Task statement
All that is wanted is how many lines in the records below include the string "computer".

====== Available data

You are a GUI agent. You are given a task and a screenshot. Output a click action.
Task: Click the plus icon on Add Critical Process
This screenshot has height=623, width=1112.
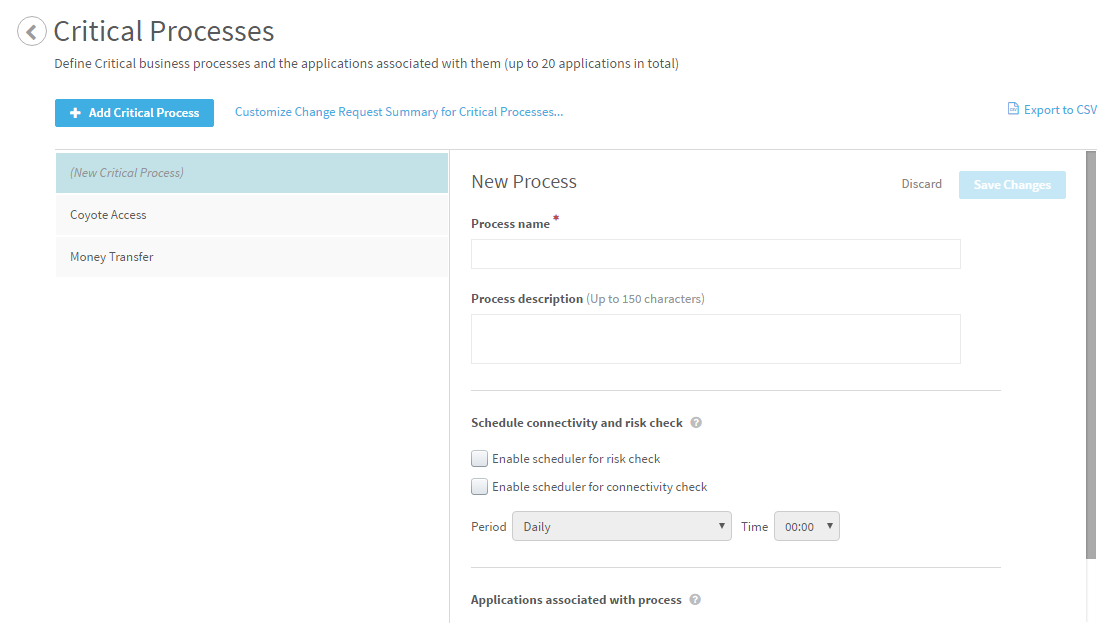point(75,113)
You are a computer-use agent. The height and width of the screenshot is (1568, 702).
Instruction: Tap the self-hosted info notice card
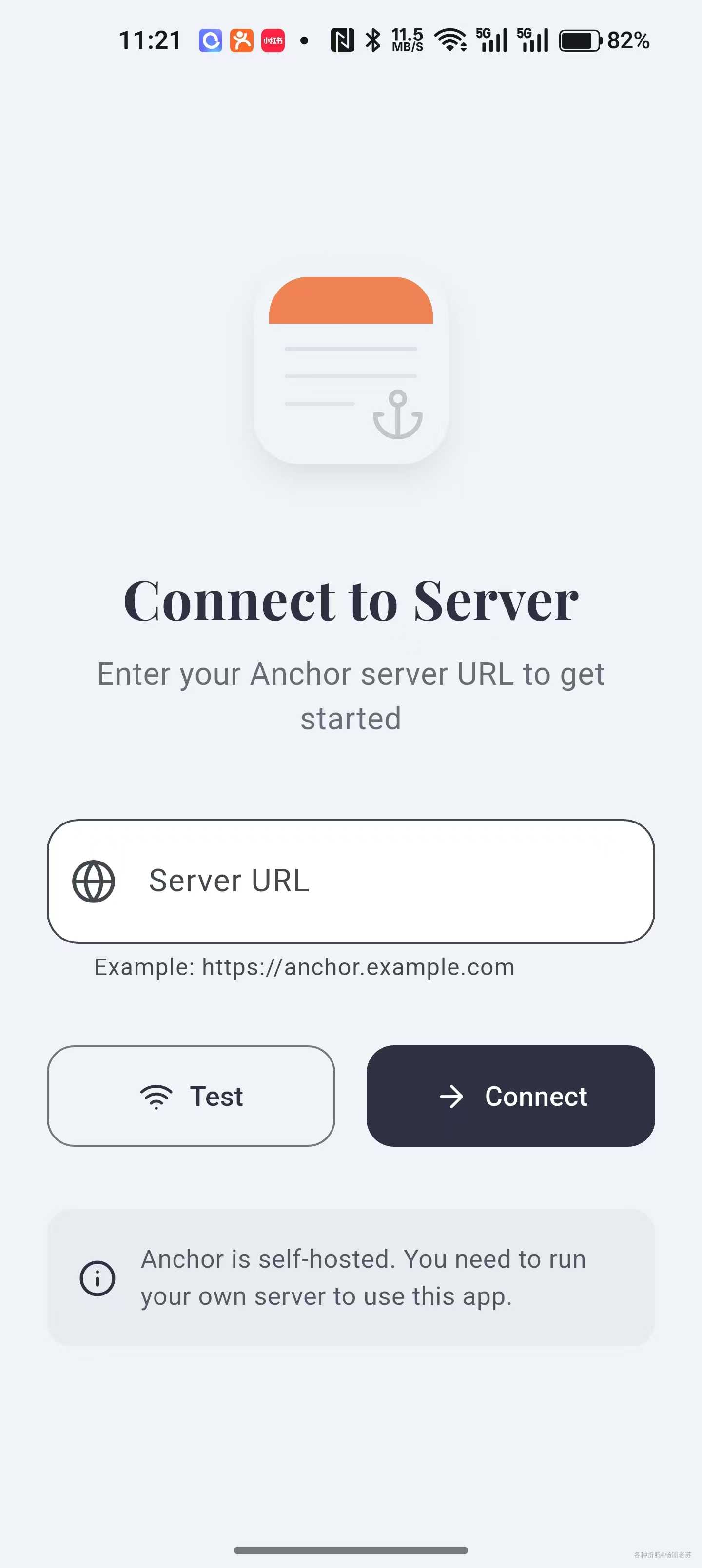[351, 1277]
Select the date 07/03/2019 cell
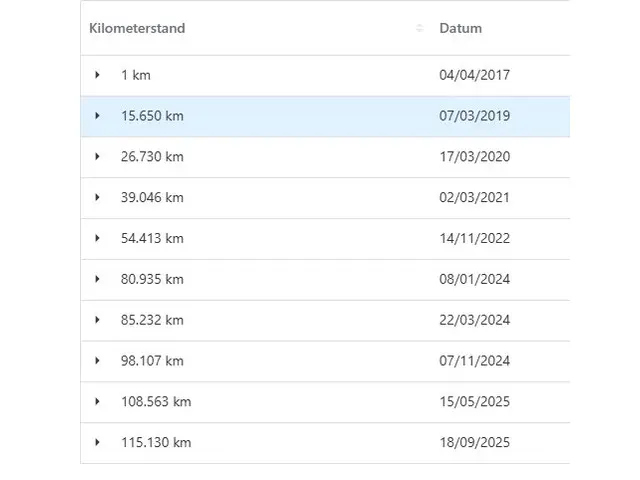Viewport: 640px width, 480px height. coord(474,116)
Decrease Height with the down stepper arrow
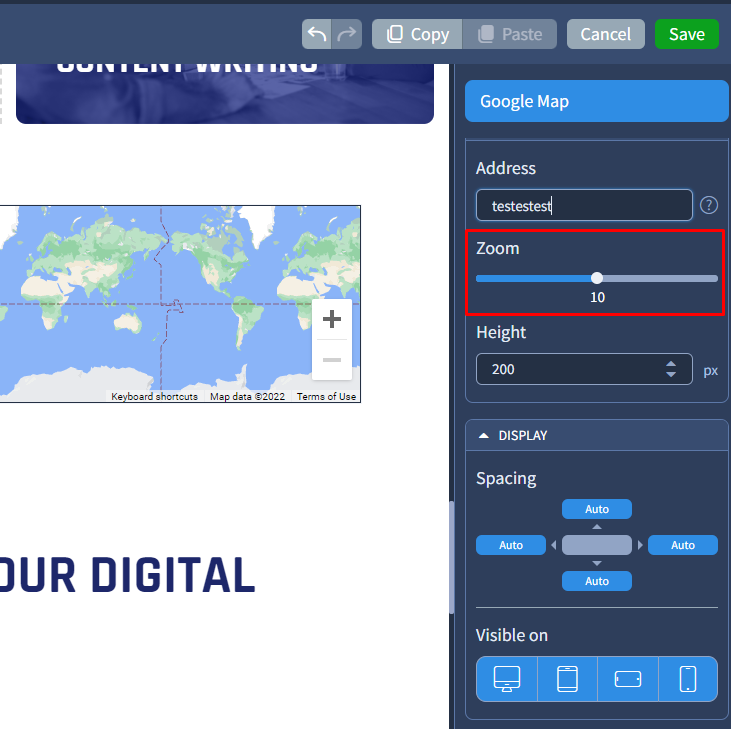The height and width of the screenshot is (729, 731). tap(670, 375)
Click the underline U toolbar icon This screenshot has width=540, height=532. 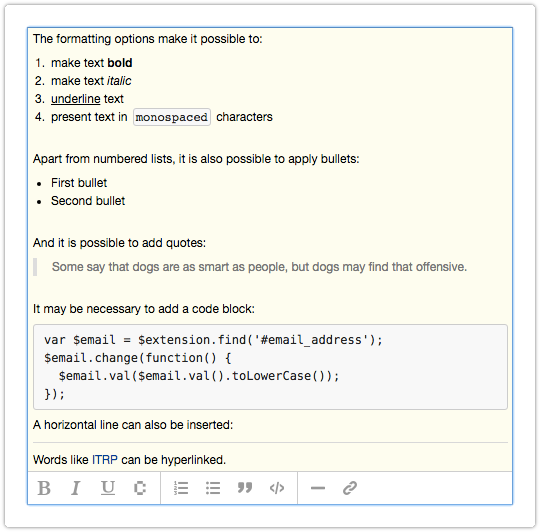pyautogui.click(x=108, y=488)
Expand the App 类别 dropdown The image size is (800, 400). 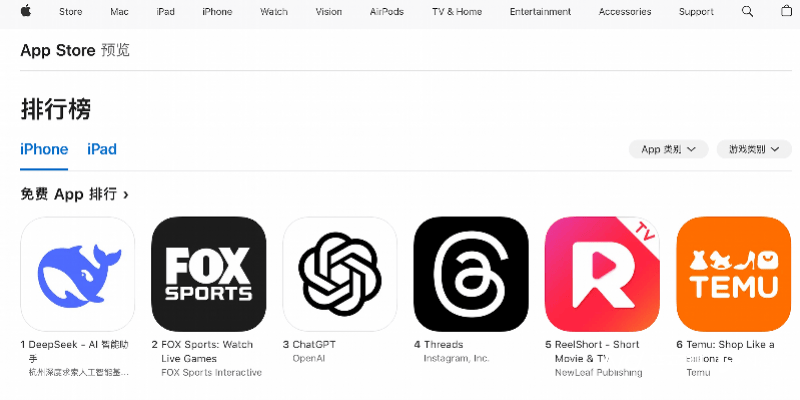668,149
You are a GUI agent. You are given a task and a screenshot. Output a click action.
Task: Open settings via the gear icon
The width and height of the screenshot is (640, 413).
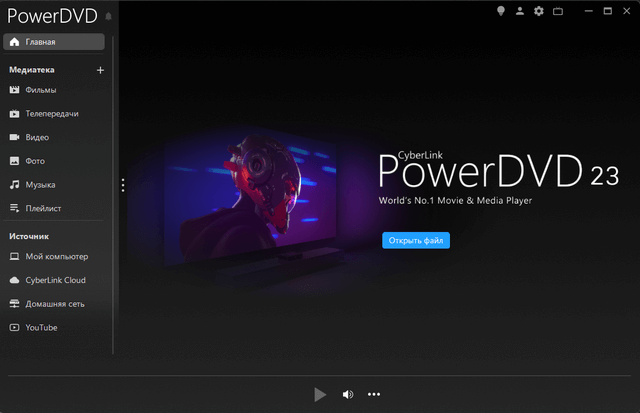(x=538, y=11)
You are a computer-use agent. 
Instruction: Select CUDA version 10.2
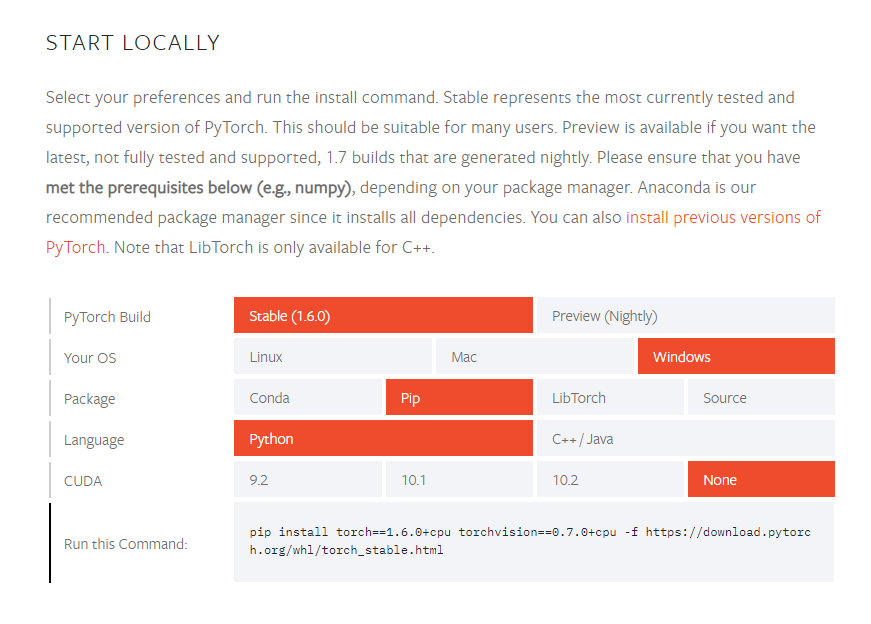click(x=609, y=479)

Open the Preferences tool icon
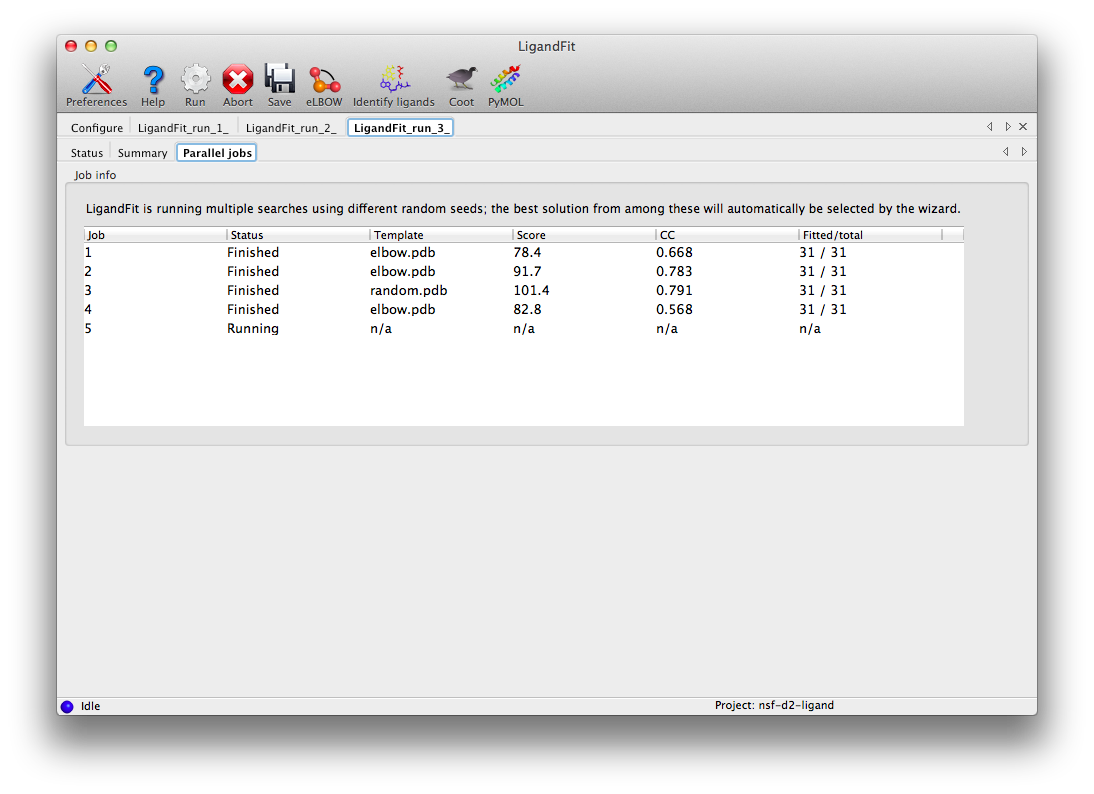(x=96, y=80)
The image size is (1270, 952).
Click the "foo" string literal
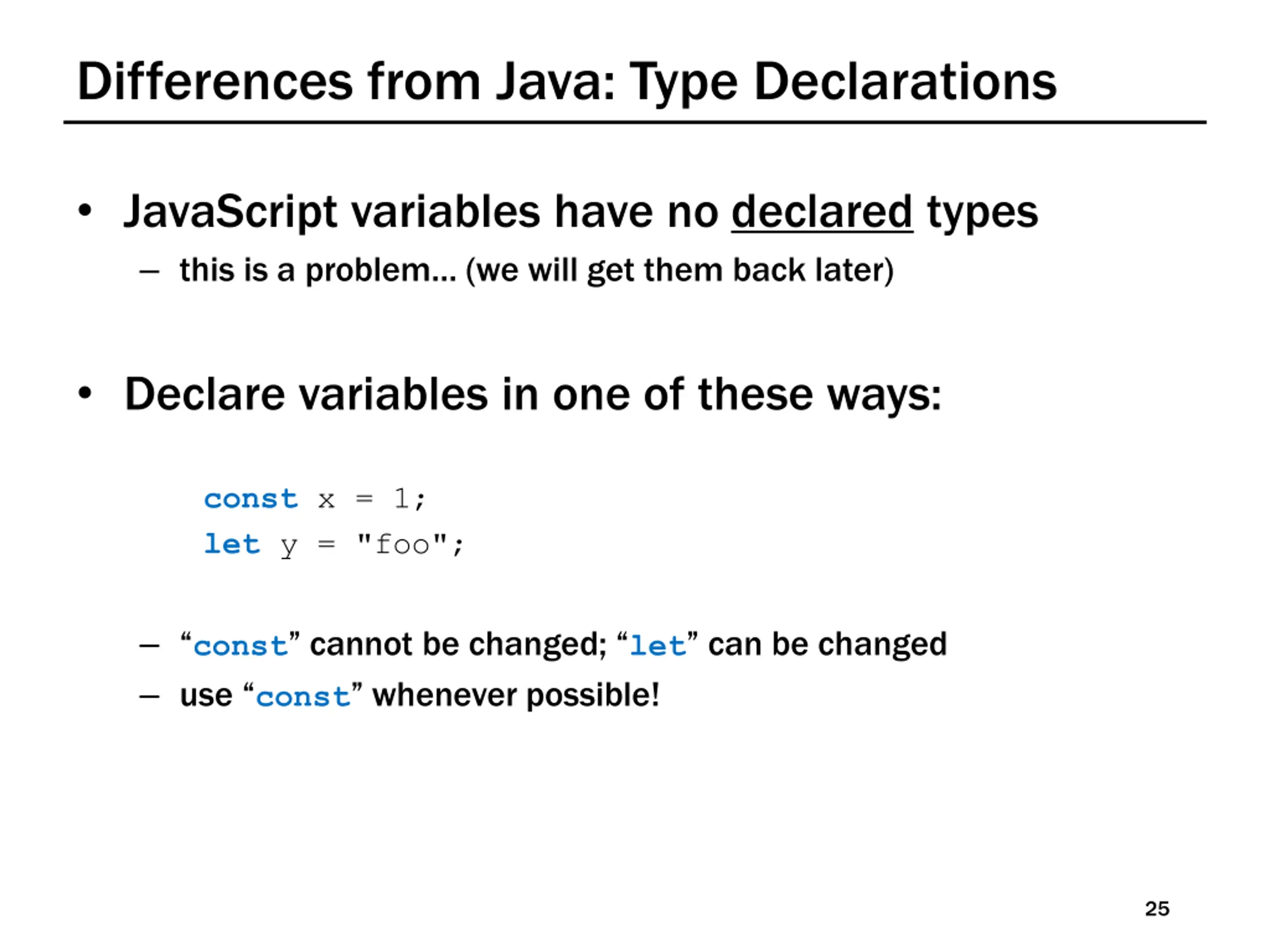(x=402, y=543)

============

The answer
2